Saved entries:
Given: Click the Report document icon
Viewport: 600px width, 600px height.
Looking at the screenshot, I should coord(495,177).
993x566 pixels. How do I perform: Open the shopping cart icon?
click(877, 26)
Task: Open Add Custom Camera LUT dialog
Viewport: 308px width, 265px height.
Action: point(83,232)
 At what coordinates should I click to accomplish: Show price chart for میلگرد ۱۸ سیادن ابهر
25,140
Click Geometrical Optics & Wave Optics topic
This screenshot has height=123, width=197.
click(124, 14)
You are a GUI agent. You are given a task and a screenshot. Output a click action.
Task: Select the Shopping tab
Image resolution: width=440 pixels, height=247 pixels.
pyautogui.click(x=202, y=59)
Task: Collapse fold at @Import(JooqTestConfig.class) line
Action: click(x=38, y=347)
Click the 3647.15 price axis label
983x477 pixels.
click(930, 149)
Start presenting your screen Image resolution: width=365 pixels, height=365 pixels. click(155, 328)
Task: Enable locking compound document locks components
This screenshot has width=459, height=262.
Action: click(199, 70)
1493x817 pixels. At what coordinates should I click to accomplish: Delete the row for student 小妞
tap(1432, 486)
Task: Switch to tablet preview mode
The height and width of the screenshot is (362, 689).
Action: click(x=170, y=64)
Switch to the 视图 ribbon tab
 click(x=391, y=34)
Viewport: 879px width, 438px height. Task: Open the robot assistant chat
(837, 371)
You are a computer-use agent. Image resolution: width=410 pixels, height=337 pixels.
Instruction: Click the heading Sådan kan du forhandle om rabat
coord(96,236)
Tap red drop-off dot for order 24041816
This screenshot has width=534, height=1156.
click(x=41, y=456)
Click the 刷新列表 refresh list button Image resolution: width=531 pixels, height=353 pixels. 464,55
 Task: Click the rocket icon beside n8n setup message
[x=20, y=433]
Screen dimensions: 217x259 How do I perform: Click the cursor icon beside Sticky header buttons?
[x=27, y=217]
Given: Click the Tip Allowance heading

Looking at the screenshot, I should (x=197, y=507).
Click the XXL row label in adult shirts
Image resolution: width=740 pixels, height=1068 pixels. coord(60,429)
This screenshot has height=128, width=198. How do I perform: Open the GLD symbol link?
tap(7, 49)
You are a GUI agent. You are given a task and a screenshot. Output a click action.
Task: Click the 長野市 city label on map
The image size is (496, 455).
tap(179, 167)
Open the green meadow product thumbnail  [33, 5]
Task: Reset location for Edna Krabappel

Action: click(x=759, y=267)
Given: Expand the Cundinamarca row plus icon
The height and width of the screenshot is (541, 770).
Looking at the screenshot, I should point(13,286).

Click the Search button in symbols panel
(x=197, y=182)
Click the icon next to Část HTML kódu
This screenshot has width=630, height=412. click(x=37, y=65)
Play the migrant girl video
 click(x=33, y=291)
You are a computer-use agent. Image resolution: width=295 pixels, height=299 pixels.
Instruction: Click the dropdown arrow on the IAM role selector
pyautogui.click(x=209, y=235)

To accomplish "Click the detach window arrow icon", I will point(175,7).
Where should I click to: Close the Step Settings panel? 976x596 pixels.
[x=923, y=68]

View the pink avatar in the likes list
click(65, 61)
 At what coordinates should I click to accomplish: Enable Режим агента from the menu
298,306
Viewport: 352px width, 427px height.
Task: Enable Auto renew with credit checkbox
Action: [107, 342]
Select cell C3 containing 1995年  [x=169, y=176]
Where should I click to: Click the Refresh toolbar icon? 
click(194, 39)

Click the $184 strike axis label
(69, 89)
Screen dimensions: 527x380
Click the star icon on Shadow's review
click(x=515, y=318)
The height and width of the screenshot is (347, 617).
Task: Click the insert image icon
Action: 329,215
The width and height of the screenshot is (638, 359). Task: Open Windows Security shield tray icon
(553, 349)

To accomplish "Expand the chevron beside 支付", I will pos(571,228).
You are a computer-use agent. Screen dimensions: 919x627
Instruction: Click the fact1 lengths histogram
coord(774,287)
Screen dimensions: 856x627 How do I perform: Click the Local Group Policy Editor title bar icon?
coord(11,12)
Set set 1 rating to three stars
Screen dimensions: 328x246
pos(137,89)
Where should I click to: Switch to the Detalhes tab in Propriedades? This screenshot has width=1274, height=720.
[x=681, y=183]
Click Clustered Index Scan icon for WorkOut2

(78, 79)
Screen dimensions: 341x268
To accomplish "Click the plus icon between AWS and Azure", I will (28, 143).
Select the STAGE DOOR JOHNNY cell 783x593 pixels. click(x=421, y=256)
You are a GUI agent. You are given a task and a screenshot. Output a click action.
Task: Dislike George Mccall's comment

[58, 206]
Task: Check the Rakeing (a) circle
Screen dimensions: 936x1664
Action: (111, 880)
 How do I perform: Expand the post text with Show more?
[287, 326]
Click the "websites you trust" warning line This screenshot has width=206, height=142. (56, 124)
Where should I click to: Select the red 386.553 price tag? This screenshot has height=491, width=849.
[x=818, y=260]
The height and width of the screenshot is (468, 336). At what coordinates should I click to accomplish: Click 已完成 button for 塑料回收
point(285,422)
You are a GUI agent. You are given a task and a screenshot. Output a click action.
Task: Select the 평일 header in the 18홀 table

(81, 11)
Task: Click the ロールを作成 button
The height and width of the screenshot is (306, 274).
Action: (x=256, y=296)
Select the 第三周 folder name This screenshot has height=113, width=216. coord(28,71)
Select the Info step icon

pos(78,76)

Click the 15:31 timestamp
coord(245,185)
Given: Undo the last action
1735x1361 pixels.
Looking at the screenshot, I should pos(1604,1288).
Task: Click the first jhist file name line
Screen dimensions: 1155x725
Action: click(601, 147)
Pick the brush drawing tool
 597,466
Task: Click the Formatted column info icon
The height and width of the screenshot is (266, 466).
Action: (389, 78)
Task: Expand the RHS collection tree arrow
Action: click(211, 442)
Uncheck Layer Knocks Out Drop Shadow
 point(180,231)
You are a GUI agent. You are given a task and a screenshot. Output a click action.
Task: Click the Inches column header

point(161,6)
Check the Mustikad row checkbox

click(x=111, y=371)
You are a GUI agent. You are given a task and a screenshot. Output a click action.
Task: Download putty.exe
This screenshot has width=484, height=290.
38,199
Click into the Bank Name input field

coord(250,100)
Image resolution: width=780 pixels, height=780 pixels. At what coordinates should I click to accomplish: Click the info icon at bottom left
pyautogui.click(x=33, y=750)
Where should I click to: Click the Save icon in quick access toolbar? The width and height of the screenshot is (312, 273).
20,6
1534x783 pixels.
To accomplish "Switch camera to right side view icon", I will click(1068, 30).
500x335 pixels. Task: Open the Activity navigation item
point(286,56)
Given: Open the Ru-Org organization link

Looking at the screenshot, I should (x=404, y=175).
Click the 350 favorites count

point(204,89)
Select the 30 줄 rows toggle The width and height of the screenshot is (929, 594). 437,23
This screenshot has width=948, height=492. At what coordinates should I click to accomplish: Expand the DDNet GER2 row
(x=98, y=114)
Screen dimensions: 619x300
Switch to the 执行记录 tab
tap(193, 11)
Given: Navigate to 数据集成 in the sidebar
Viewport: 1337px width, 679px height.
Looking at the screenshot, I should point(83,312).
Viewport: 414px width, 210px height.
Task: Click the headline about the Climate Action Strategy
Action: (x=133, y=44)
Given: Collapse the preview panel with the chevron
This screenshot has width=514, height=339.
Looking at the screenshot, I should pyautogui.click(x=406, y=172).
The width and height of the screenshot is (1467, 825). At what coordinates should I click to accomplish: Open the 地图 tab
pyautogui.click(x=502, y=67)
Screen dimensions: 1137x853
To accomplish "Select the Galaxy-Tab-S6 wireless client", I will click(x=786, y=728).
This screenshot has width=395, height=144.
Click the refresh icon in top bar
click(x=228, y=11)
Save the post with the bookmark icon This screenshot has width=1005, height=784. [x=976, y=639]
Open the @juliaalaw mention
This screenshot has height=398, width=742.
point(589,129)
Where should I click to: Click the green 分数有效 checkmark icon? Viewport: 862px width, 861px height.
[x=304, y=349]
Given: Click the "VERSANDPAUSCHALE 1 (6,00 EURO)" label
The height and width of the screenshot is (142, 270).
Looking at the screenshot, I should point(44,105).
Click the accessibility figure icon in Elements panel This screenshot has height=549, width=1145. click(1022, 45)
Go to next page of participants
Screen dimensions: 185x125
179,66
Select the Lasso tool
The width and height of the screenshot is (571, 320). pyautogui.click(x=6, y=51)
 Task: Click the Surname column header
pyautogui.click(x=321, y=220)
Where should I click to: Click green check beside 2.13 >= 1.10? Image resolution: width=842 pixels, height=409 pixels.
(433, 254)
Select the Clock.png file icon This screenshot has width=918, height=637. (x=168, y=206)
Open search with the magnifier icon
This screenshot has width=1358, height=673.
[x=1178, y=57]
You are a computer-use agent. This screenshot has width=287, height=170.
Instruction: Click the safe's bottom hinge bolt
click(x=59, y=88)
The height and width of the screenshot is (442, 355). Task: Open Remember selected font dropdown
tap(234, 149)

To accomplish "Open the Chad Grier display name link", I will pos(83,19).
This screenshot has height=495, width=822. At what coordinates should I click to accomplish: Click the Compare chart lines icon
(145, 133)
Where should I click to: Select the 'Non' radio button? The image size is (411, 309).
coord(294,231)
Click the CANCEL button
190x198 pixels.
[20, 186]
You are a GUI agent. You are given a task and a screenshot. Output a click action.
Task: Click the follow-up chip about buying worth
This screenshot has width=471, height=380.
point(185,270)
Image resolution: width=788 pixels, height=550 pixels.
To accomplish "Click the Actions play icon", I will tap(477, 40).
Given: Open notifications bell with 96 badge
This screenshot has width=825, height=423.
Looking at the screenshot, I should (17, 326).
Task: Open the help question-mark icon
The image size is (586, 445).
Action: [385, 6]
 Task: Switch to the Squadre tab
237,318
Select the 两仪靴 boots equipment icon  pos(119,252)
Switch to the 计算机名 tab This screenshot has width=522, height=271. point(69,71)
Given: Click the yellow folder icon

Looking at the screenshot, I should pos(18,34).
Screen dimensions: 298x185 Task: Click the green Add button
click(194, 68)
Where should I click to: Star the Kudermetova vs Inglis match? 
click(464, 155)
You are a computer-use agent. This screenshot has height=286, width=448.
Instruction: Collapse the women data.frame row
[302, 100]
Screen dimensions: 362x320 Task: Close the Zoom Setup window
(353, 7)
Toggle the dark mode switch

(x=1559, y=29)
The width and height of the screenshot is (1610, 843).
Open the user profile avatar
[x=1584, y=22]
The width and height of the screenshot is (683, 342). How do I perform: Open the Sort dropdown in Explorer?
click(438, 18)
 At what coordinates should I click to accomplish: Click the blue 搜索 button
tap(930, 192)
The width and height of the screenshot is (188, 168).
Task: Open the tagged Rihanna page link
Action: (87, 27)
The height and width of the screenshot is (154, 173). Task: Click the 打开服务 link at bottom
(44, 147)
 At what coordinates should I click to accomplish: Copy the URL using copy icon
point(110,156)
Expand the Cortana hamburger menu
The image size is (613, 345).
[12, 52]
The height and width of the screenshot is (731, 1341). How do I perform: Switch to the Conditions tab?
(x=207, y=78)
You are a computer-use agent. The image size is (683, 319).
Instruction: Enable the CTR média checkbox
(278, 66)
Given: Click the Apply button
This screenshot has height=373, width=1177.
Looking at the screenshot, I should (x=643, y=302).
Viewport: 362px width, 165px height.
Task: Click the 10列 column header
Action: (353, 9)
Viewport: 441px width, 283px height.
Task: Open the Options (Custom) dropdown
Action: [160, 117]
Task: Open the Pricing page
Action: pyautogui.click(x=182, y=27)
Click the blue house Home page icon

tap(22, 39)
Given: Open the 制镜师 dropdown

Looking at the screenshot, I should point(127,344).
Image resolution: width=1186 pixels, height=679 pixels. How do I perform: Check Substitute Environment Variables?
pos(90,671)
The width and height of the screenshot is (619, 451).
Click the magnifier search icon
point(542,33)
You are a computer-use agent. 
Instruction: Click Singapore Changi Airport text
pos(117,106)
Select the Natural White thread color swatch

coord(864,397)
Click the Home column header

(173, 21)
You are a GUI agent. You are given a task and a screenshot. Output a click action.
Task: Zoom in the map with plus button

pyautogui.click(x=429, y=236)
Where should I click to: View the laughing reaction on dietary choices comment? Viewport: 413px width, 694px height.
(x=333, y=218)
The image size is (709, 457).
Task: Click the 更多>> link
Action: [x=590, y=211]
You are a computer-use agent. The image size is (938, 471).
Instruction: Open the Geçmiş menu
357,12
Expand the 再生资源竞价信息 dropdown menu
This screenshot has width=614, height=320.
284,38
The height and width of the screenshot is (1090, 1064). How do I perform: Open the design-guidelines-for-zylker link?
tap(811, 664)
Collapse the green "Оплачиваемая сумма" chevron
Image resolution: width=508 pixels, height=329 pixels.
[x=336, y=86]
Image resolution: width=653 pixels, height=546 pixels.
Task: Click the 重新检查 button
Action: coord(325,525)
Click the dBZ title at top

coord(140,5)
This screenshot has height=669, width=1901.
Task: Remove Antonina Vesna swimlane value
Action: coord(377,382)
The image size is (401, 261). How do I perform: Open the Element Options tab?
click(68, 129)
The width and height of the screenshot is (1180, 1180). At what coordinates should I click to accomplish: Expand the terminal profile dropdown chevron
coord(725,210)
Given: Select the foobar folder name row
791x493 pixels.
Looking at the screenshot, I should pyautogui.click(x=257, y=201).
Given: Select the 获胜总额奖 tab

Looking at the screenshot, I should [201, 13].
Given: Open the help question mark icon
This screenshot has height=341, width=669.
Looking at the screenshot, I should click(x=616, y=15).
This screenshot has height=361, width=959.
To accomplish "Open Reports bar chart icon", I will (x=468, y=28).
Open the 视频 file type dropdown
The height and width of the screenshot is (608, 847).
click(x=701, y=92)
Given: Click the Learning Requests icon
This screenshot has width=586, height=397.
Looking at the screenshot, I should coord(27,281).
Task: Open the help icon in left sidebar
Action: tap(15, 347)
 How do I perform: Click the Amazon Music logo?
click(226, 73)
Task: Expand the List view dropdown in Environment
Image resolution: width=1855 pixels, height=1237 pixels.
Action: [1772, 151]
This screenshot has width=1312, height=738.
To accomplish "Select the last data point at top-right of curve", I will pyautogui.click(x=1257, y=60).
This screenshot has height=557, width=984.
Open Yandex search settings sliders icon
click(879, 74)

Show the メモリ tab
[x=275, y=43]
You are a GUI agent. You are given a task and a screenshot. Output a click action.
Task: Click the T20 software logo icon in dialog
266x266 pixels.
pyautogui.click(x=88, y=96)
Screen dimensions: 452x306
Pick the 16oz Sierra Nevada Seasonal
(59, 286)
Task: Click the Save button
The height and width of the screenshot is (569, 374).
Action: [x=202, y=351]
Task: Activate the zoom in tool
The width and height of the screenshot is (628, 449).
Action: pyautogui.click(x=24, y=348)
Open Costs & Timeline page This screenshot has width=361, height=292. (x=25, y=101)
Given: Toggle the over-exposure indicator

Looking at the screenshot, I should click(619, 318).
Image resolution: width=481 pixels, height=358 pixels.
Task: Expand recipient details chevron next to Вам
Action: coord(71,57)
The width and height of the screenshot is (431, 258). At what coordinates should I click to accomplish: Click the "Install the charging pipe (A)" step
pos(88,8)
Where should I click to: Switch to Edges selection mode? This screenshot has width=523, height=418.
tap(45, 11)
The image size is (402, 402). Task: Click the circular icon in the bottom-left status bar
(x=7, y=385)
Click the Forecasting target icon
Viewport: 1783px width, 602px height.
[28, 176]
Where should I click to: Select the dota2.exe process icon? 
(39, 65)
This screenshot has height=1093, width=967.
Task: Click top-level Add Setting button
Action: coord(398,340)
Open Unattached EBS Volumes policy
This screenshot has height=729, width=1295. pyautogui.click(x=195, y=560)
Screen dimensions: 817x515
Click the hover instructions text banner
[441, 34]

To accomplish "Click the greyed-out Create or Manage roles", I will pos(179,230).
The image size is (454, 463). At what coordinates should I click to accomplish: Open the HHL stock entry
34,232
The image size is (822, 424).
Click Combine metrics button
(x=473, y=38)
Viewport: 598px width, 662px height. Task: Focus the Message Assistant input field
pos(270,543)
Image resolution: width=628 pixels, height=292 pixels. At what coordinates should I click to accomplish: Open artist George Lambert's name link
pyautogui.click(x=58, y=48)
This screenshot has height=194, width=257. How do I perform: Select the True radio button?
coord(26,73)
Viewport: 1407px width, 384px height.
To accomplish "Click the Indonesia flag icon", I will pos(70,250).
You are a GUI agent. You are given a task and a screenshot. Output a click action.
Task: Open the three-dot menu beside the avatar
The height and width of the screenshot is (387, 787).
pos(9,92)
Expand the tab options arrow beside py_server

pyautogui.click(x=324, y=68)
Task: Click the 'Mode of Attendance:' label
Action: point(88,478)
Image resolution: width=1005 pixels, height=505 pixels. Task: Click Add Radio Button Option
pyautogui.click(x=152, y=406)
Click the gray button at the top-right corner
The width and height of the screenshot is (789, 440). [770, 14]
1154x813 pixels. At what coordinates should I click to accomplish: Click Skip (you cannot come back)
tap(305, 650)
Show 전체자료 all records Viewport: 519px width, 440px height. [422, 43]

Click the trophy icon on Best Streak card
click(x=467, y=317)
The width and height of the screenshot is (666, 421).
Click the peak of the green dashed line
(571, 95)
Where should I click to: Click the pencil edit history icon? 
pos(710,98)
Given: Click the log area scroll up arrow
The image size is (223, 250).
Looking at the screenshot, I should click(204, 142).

DESCRIPTION OF THE TASK: Using the data above, transcribe the lines that run from the line with "Select the Clock.png" to the line with "The width and height of the screenshot is (1610, 843).", both ends kept, and output nothing else.

SOLUTION:
Select the Clock.png file icon This screenshot has width=918, height=637. (x=168, y=206)
Open search with the magnifier icon
This screenshot has width=1358, height=673.
[x=1178, y=57]
You are a computer-use agent. This screenshot has width=287, height=170.
Instruction: Click the safe's bottom hinge bolt
click(x=59, y=88)
The height and width of the screenshot is (442, 355). Task: Open Remember selected font dropdown
tap(234, 149)

To accomplish "Open the Chad Grier display name link", I will pos(83,19).
This screenshot has height=495, width=822. At what coordinates should I click to accomplish: Click the Compare chart lines icon
(145, 133)
Where should I click to: Select the 'Non' radio button? The image size is (411, 309).
coord(294,231)
Click the CANCEL button
190x198 pixels.
[20, 186]
You are a GUI agent. You are given a task and a screenshot. Output a click action.
Task: Click the follow-up chip about buying worth
This screenshot has width=471, height=380.
point(185,270)
Image resolution: width=788 pixels, height=550 pixels.
To accomplish "Click the Actions play icon", I will tap(477, 40).
Given: Open notifications bell with 96 badge
This screenshot has width=825, height=423.
Looking at the screenshot, I should (17, 326).
Task: Open the help question-mark icon
The image size is (586, 445).
Action: [385, 6]
 Task: Switch to the Squadre tab
237,318
Select the 两仪靴 boots equipment icon  pos(119,252)
Switch to the 计算机名 tab This screenshot has width=522, height=271. point(69,71)
Given: Click the yellow folder icon

Looking at the screenshot, I should pos(18,34).
Screen dimensions: 298x185 Task: Click the green Add button
click(194, 68)
Where should I click to: Star the Kudermetova vs Inglis match? 
click(464, 155)
You are a computer-use agent. This screenshot has height=286, width=448.
Instruction: Collapse the women data.frame row
[302, 100]
Screen dimensions: 362x320 Task: Close the Zoom Setup window
(353, 7)
Toggle the dark mode switch

(x=1559, y=29)
The width and height of the screenshot is (1610, 843).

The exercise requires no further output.